From
Endocrinology Update:
Low levels of the
sex hormone-binding globulin are strongly related to an increased risk of type 2 diabetes, researchers report.
Published online in the New England Journal of Medicine, the study found that women with the lowest levels of SHBG were up to 91% more likely to develop diabetes than those with the highest levels. Similarly, in men with the lowest levels the risk was increased by 90% (p < 0.001 for both).
The case controlled study analysed data from 718 postmenopausal women participating in the Women’s Health study who were not using hormone therapy.
Half of the women had newly diagnosed type 2 diabetes and half were matched controls. The researchers then performed a replication study involving 170 diabetic men and 170 control men who were enrolled in the Physicians' Health Study II.
The researchers measured plasma levels of sex hormone–binding globulin and two polymorphisms of the SHBG gene.
With each standard-deviation decrease in SHBG levels, the risk of diabetes increased by 72% in women and by 71% in men, which the authors said suggested that SHBG "may have a causal role in the risk of type 2 diabetes."

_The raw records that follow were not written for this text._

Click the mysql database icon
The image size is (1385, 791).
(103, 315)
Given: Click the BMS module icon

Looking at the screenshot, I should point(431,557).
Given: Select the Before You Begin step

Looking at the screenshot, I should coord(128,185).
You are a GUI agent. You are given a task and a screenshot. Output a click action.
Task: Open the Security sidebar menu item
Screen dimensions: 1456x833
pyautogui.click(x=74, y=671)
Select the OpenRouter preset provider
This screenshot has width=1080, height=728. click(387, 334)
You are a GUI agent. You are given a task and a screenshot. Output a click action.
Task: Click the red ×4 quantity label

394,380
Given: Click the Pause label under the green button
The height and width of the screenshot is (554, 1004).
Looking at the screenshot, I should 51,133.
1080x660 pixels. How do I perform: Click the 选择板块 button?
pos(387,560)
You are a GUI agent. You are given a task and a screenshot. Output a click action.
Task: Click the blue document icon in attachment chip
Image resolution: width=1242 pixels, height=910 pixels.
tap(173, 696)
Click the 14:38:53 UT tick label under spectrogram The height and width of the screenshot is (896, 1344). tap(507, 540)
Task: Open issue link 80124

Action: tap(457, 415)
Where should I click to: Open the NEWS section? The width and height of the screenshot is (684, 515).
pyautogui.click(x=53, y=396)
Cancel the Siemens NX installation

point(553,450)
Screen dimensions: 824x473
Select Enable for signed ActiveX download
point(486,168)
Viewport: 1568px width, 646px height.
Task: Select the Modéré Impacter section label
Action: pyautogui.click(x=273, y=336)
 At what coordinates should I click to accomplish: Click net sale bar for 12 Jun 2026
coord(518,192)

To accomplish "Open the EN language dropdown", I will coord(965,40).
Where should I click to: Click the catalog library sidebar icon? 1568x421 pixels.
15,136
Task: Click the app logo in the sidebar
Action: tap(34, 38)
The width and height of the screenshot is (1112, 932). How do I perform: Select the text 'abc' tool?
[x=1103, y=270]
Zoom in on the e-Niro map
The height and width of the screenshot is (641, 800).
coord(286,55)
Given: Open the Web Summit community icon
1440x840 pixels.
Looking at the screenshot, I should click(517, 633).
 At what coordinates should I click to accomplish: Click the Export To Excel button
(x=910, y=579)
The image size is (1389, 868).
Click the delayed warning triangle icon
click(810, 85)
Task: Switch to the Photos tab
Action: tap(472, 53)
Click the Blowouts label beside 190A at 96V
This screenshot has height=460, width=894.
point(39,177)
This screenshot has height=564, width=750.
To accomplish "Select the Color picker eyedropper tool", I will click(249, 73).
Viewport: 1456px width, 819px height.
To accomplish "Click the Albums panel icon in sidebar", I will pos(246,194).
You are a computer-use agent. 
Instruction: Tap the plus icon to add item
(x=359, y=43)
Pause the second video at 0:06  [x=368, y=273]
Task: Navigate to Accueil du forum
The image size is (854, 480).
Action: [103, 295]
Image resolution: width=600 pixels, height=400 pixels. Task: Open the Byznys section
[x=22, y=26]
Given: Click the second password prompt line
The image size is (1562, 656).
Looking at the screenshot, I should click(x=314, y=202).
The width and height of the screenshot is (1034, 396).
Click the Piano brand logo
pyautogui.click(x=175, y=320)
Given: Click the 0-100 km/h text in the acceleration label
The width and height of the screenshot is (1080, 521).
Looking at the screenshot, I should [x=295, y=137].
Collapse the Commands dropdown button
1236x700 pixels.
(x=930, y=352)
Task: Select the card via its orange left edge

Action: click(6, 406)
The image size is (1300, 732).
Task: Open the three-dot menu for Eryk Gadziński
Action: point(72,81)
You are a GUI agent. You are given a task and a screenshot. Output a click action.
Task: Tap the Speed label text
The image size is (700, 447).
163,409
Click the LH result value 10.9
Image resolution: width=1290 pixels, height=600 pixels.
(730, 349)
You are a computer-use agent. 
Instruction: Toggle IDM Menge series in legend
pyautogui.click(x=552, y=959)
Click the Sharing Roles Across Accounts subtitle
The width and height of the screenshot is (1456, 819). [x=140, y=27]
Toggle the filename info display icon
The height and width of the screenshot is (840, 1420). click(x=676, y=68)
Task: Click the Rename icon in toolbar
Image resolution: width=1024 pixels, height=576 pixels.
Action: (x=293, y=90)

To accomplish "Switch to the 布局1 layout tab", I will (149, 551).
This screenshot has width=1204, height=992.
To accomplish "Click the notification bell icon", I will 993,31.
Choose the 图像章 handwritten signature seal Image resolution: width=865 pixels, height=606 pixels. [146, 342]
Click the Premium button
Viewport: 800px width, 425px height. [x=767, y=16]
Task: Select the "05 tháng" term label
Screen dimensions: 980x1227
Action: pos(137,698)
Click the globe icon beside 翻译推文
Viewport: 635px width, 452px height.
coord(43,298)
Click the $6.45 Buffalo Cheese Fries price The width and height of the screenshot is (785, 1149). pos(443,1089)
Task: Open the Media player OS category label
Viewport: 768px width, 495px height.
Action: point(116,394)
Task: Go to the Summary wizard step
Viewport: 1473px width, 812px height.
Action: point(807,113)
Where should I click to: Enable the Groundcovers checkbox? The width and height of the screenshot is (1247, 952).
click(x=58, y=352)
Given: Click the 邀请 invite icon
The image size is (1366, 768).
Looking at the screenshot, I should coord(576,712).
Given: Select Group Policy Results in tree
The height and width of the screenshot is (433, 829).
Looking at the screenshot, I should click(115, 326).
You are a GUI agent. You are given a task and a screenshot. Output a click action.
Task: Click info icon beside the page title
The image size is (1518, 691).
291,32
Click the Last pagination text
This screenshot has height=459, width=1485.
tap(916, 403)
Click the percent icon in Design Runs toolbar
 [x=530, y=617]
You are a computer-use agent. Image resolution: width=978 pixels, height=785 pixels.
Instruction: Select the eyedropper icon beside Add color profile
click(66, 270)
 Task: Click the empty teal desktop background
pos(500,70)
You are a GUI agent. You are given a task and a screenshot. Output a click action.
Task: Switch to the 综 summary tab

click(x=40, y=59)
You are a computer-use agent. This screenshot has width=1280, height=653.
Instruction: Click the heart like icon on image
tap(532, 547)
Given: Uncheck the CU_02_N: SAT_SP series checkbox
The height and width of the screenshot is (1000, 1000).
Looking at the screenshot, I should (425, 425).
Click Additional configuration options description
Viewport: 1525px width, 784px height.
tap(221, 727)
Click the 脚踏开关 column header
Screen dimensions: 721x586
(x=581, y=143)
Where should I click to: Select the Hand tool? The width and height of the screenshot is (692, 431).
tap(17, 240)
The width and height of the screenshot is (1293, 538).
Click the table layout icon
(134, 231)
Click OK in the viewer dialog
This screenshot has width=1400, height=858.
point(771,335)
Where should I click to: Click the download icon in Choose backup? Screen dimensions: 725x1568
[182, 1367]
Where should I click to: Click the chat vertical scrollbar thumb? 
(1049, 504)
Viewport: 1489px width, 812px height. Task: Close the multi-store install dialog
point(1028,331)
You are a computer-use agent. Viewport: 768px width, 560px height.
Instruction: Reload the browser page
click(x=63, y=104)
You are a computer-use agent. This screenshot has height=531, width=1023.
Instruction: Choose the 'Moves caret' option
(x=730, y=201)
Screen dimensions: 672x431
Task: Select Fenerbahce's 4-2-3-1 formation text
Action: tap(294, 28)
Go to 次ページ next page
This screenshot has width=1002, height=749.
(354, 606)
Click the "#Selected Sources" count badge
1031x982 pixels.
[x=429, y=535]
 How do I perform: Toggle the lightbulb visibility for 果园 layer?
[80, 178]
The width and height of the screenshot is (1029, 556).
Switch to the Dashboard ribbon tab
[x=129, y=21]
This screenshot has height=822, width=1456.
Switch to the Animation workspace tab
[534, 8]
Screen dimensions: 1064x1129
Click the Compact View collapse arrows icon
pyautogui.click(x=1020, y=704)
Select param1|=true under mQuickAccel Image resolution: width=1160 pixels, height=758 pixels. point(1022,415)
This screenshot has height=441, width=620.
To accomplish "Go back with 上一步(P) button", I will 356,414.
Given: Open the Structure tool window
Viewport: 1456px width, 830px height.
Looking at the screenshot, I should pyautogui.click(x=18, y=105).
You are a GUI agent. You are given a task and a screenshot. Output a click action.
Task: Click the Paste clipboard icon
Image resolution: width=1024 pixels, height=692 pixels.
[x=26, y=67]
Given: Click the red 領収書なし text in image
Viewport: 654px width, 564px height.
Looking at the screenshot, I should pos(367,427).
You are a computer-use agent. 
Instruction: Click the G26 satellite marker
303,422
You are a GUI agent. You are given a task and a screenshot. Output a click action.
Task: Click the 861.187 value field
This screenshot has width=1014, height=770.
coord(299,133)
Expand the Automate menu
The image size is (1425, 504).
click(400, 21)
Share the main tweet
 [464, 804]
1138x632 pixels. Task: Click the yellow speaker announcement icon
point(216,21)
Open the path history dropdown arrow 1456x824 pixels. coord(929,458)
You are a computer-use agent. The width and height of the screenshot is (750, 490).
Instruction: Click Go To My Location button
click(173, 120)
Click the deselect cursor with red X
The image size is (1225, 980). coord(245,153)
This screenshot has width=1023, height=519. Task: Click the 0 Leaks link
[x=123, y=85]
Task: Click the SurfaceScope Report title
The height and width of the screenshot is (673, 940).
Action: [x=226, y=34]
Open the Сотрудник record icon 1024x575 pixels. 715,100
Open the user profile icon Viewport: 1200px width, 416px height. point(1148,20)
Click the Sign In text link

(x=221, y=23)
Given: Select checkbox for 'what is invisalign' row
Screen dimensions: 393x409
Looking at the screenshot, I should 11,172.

Carriers of a variant allele of the SHBG single-nucleotide polymorphism rs6259 had 10% higher sex hormone–binding globulin levels (P=0.005), and carriers of an rs6257 variant had 10% lower plasma levels (P=0.004), the researchers reported.
"These strong and consistent findings…support the notion that SHBG may play an important role in the development of type 2 diabetes at both the genomic and the phenotypic levels and that SHBG could be an important target in stratification for the risk of type 2 diabetes and early intervention," the authors concluded.